We talk about data every day – sessions, visits, conversions, pages, hits, etc. etc. etc. But sometimes we fail to understand how all of these metrics fit together and where they come from. Let’s take a look at how digital analytics tools organize data.
All digital analytics data is organized into a general hierarchy of users, sessions and hits. It doesn’t matter where the data comes from, it could be a website or a mobile app or a kiosk. This model works for web, apps or anything else.
Sometimes we use the terms visitors instead of users and visits instead of sessions – they’re analogous. The onset of mobile devices (and other devices, like set top boxes) have prompted us to introduce new terms into our vocabulary.
It’s important to understand each piece of the hierarchy and how it builds on the other to create a view of our customers and potential customers. Because, at the end of the day, we need to use this data to evaluate our decisions and look for new business opportunities.

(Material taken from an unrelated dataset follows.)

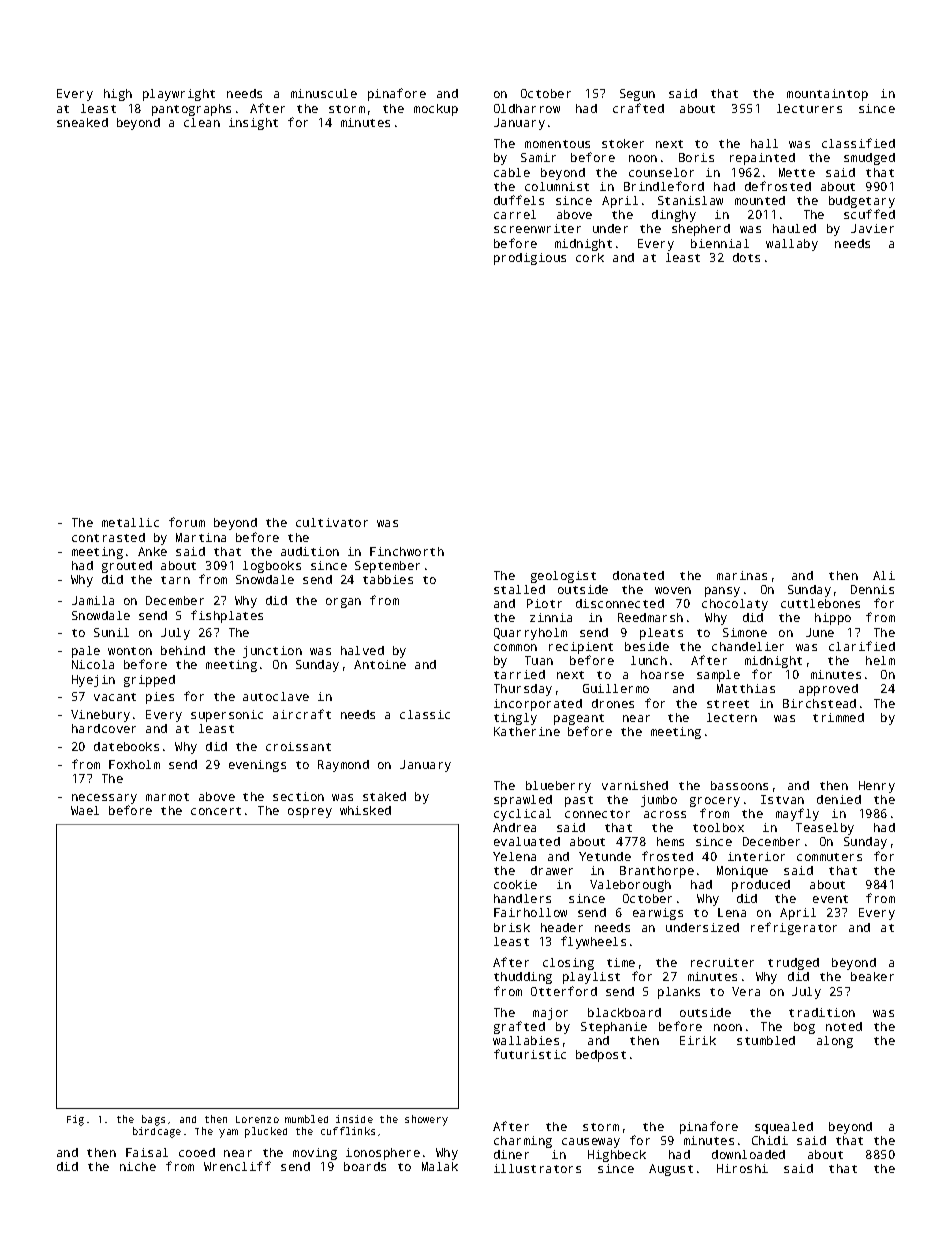 The height and width of the document is (1233, 952). What do you see at coordinates (187, 522) in the document?
I see `forum` at bounding box center [187, 522].
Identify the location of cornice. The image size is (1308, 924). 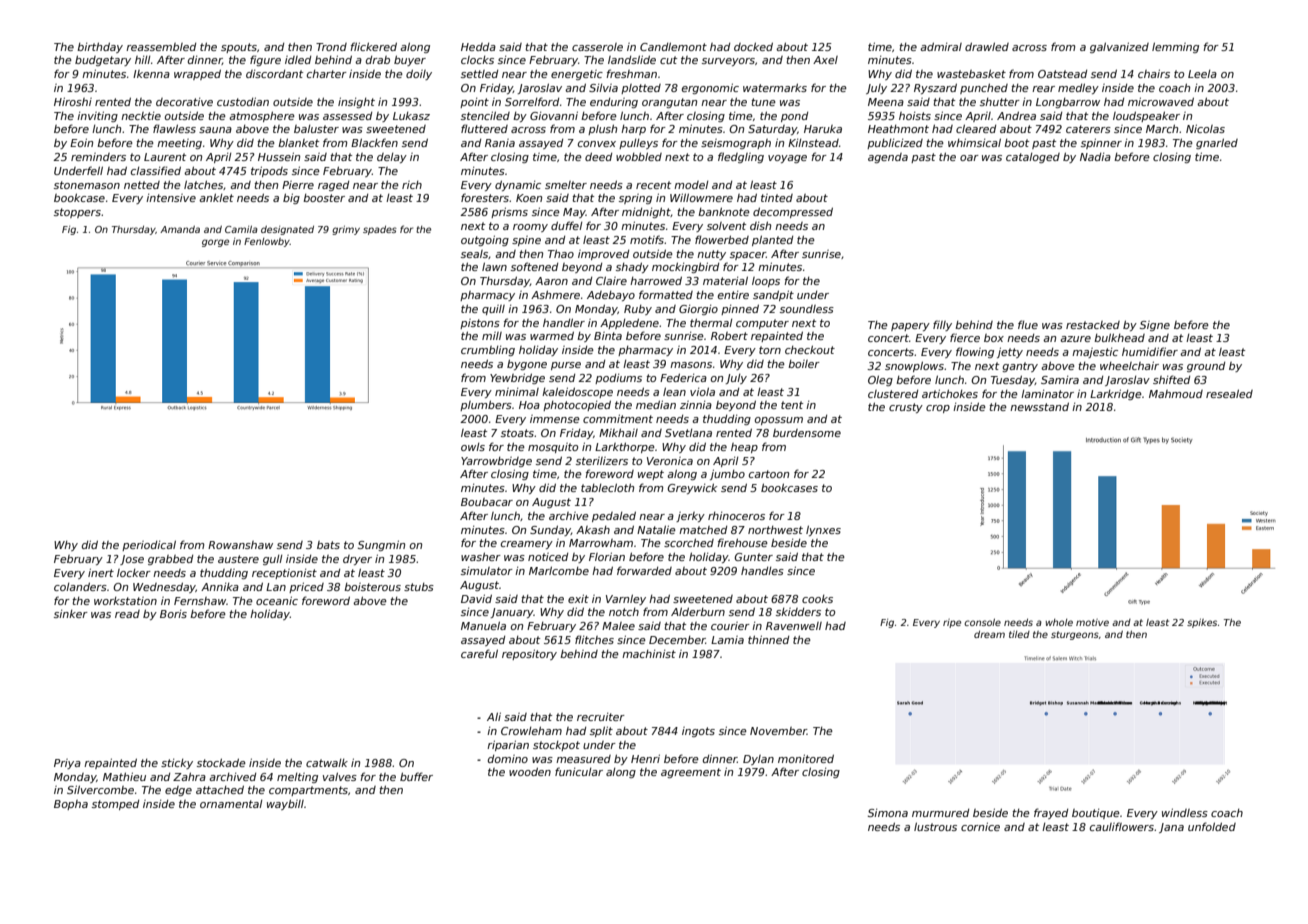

Let’s start at the bottom, with hits, and work our way up to users.
A hit is the most granular piece of data in an analytics tool. It’s how most analytics tools send data to a collection server. In reality, a hit is a request for a small image file. This image request is how the data is transmitted from a website or app to the data collection server.
There are many different kinds of hits depending on your analytics tool. Here are some of the most common hits in Google Analytics:
Pageviews/Screenviews: A pageview (for web, or screenview for mobile) is usually automatically generated and measures a user viewing a piece of content. A pageview is one of the fundamental metrics in digital analytics. It is used to calculate many other metrics, like Pageviews per Visit and Avg. Time on Page.
Events: An event is like a counter. It’s used to measure how often a user takes action on a piece of content. Unlike a pageview which is automatically generated, an event must be manually implemented. You usually trigger an event when the user takes some kind of action. The action may be clicking on a button, clicking on a link, swiping a screen, etc. The key is that the user is interacting with content that is on a page or a screen.
Transactions: A transaction is sent when a user completes an ecommerce transaction. You must manually implement ecommerce tracking to collect transactions. You can send all sorts of data related to the transaction including product information (ID, color, sku, etc.) and transactional information (shipping, tax, payment type, etc.)
Social interaction hit: A social interaction is whenever a user clicks on a ReTweet button, +1 button, or Like button. If you want to know if people are clicking on social buttons then use this feature! Social interaction tracking must be manually implemented.
Customized user timings:User timings provide a simple way to measure the actual time between two activities. For example, you can measure the time between when a page loads and when the user clicks a button. Custom timings must be implemented with additional code.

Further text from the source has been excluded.